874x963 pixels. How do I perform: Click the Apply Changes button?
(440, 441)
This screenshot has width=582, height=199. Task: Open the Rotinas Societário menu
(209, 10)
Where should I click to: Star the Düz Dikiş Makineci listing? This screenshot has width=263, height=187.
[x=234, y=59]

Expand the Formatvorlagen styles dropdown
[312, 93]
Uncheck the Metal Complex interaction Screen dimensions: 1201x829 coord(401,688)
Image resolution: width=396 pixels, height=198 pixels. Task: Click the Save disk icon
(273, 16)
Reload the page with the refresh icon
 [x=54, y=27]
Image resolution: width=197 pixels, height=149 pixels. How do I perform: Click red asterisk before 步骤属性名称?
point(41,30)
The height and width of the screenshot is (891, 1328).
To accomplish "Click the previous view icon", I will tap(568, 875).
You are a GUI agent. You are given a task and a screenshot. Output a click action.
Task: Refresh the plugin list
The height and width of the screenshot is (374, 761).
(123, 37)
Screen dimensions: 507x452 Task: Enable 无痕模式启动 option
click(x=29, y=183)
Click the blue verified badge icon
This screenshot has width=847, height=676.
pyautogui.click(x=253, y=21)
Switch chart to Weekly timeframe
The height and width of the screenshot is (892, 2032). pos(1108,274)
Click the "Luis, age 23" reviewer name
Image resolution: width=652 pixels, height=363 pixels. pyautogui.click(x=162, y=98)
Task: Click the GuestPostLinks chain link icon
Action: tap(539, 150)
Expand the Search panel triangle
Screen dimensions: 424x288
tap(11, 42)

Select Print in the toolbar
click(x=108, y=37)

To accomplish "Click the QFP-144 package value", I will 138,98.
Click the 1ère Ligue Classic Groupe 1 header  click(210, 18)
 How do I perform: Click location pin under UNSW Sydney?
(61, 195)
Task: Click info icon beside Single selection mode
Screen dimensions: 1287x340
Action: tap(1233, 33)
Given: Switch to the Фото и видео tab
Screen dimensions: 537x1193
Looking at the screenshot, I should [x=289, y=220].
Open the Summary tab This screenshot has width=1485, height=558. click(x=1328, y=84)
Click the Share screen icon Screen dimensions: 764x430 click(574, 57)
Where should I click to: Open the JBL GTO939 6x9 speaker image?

·····

◆ Written task:
Substitute "menu bar" for "toolbar" in the lines starting with the line that contains "The height and width of the screenshot is (891, 1328)." and going on through the line that contains "Click the 1ère". Write out only those lines, leaving everything else in them unchanged.

◆ Written answer:
The height and width of the screenshot is (891, 1328).
To accomplish "Click the previous view icon", I will tap(568, 875).
You are a GUI agent. You are given a task and a screenshot. Output a click action.
Task: Refresh the plugin list
The height and width of the screenshot is (374, 761).
(123, 37)
Screen dimensions: 507x452 Task: Enable 无痕模式启动 option
click(x=29, y=183)
Click the blue verified badge icon
This screenshot has width=847, height=676.
pyautogui.click(x=253, y=21)
Switch chart to Weekly timeframe
The height and width of the screenshot is (892, 2032). pos(1108,274)
Click the "Luis, age 23" reviewer name
Image resolution: width=652 pixels, height=363 pixels. pyautogui.click(x=162, y=98)
Task: Click the GuestPostLinks chain link icon
Action: tap(539, 150)
Expand the Search panel triangle
Screen dimensions: 424x288
tap(11, 42)

Select Print in the menu bar
click(x=108, y=37)

To accomplish "Click the QFP-144 package value", I will 138,98.
Click the 1ère Ligue Classic Groupe 1 header  click(210, 18)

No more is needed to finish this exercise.